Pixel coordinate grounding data
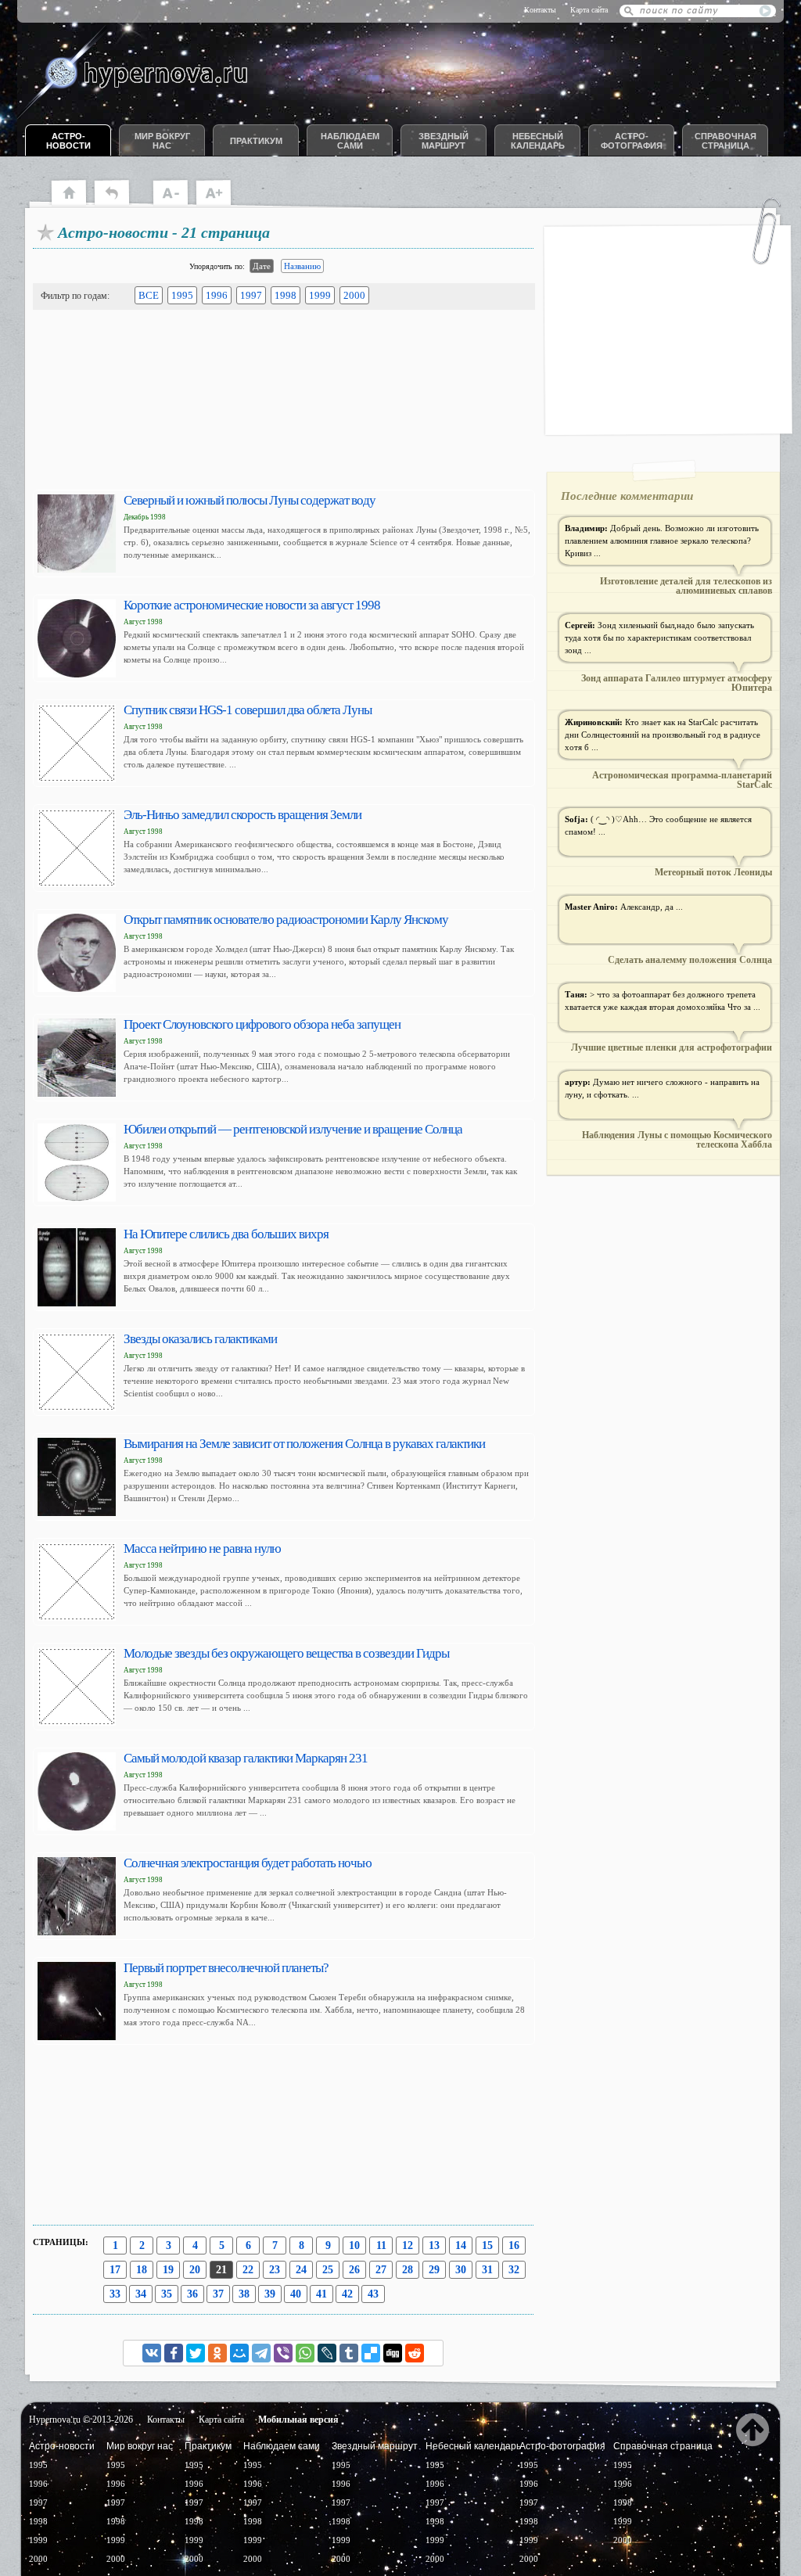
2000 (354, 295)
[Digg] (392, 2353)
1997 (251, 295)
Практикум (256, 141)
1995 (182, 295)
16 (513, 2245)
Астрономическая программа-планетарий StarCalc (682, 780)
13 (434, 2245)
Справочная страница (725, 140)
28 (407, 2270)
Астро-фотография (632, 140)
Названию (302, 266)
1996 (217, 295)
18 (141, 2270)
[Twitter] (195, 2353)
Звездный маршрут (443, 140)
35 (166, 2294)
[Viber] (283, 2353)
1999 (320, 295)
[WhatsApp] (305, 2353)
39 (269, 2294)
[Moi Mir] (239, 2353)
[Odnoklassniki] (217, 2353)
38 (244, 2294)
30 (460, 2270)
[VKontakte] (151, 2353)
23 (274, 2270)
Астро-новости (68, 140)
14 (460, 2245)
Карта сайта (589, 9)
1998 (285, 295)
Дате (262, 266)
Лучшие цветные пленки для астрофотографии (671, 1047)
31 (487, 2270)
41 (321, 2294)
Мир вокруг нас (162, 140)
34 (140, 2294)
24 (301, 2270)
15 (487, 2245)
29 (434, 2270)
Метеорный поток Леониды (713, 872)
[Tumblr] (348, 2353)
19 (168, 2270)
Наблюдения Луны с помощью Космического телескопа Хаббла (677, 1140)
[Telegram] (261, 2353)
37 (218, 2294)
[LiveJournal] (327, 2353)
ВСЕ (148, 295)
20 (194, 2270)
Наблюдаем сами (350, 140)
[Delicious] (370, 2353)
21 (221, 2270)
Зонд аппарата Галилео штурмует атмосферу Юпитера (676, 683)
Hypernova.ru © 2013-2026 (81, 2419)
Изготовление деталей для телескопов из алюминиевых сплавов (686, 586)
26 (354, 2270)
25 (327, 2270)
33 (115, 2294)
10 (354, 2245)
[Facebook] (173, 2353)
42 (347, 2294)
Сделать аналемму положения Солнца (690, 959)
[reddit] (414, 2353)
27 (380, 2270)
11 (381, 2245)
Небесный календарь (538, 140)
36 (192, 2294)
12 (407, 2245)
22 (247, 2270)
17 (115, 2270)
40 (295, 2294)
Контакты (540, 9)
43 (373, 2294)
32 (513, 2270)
==
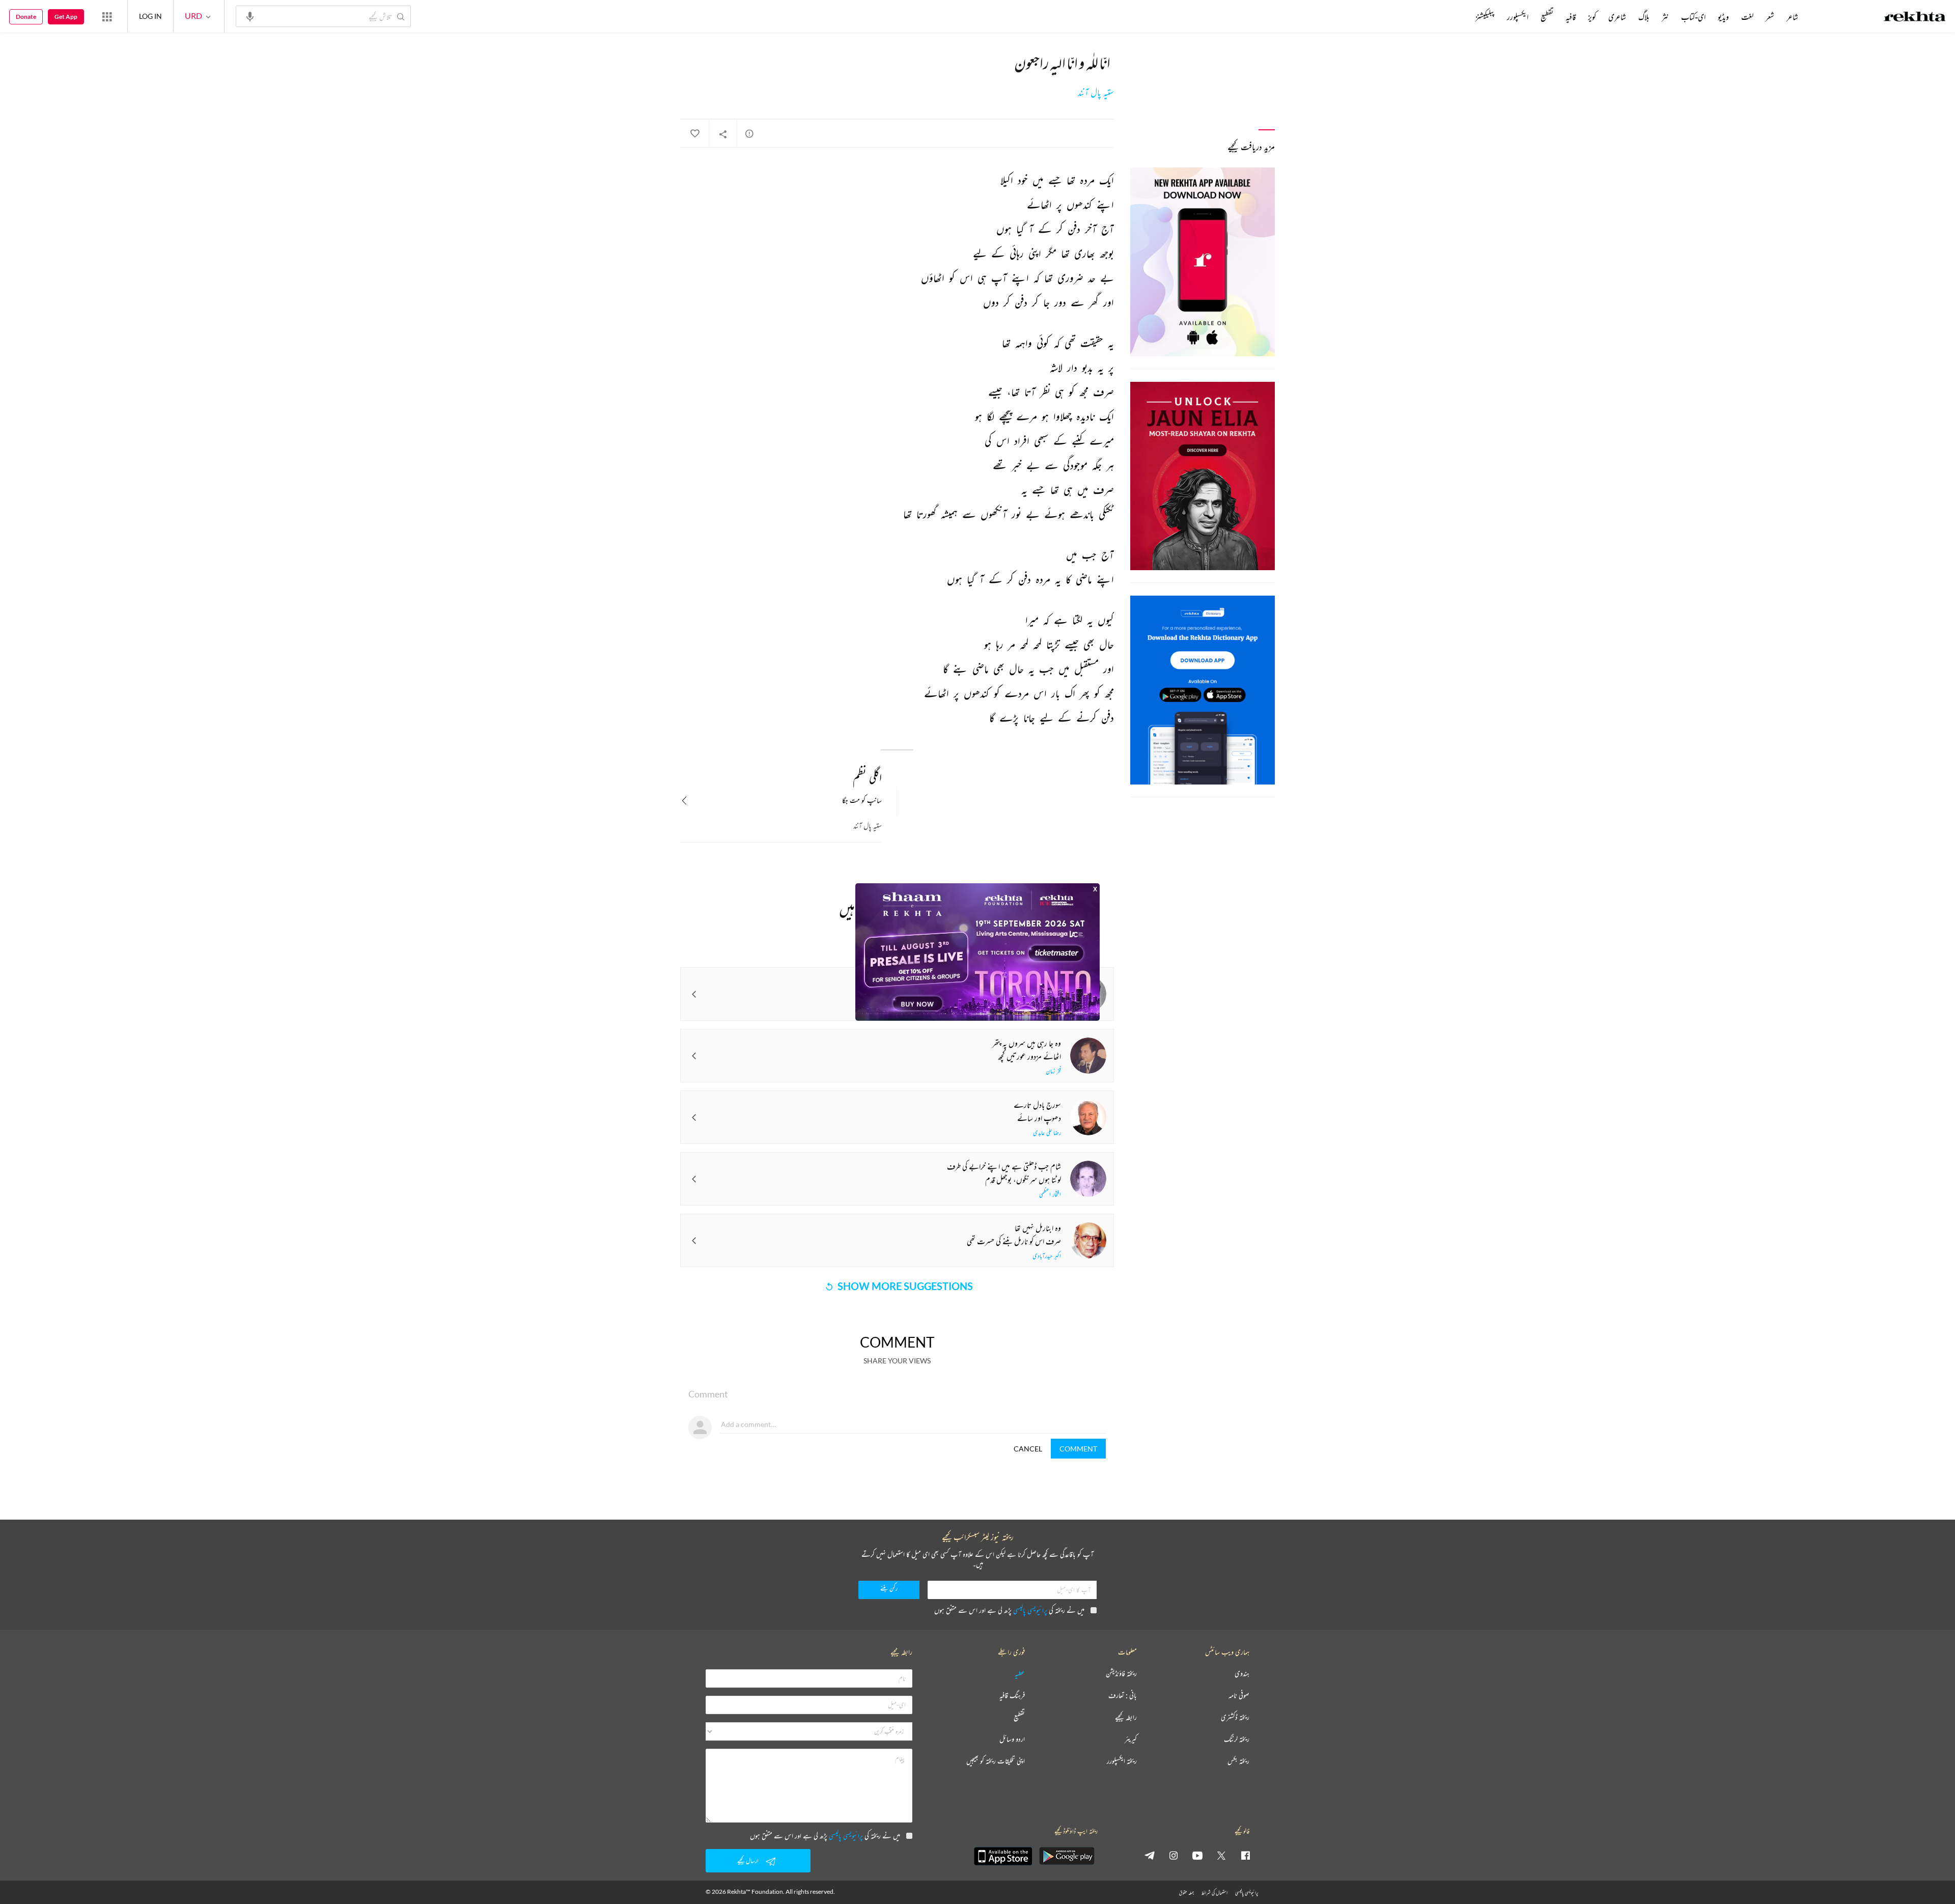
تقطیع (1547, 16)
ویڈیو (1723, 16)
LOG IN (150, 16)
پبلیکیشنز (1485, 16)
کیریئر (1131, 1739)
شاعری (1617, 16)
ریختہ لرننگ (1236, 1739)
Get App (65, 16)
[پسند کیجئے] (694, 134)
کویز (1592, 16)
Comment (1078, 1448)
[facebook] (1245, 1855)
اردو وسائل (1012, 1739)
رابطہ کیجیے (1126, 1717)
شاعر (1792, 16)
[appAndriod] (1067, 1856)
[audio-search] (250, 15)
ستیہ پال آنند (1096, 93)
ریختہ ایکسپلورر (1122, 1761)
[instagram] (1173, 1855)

Work request — Proceeding from the line containing "2000 (354, 295)" through the line containing "32 (513, 2270)", transcribe the lines above exactly, both end lines included.

Reply to the task —
2000 (354, 295)
[Digg] (392, 2353)
1997 (251, 295)
Практикум (256, 141)
1995 (182, 295)
16 (513, 2245)
Астрономическая программа-планетарий StarCalc (682, 780)
13 (434, 2245)
Справочная страница (725, 140)
28 (407, 2270)
Астро-фотография (632, 140)
Названию (302, 266)
1996 (217, 295)
18 (141, 2270)
[Twitter] (195, 2353)
Звездный маршрут (443, 140)
35 (166, 2294)
[Viber] (283, 2353)
1999 (320, 295)
[WhatsApp] (305, 2353)
39 (269, 2294)
[Moi Mir] (239, 2353)
[Odnoklassniki] (217, 2353)
38 (244, 2294)
30 (460, 2270)
[VKontakte] (151, 2353)
23 (274, 2270)
Астро-новости (68, 140)
14 (460, 2245)
Карта сайта (589, 9)
1998 (285, 295)
Дате (262, 266)
Лучшие цветные пленки для астрофотографии (671, 1047)
31 (487, 2270)
41 (321, 2294)
Мир вокруг нас (162, 140)
34 (140, 2294)
24 (301, 2270)
15 (487, 2245)
29 (434, 2270)
Метеорный поток Леониды (713, 872)
[Tumblr] (348, 2353)
19 (168, 2270)
Наблюдения Луны с помощью Космического телескопа Хаббла (677, 1140)
[Telegram] (261, 2353)
37 (218, 2294)
[LiveJournal] (327, 2353)
ВСЕ (148, 295)
20 (194, 2270)
Наблюдаем сами (350, 140)
[Delicious] (370, 2353)
21 (221, 2270)
Зонд аппарата Галилео штурмует атмосферу Юпитера (676, 683)
Hypernova.ru © 2013-2026 (81, 2419)
Изготовление деталей для телескопов из алюминиевых сплавов (686, 586)
26 (354, 2270)
25 (327, 2270)
33 (115, 2294)
10 (354, 2245)
[Facebook] (173, 2353)
42 (347, 2294)
Сделать аналемму положения Солнца (690, 959)
[reddit] (414, 2353)
27 (380, 2270)
11 (381, 2245)
Небесный календарь (538, 140)
36 (192, 2294)
12 (407, 2245)
22 (247, 2270)
17 (115, 2270)
40 (295, 2294)
Контакты (540, 9)
43 (373, 2294)
32 (513, 2270)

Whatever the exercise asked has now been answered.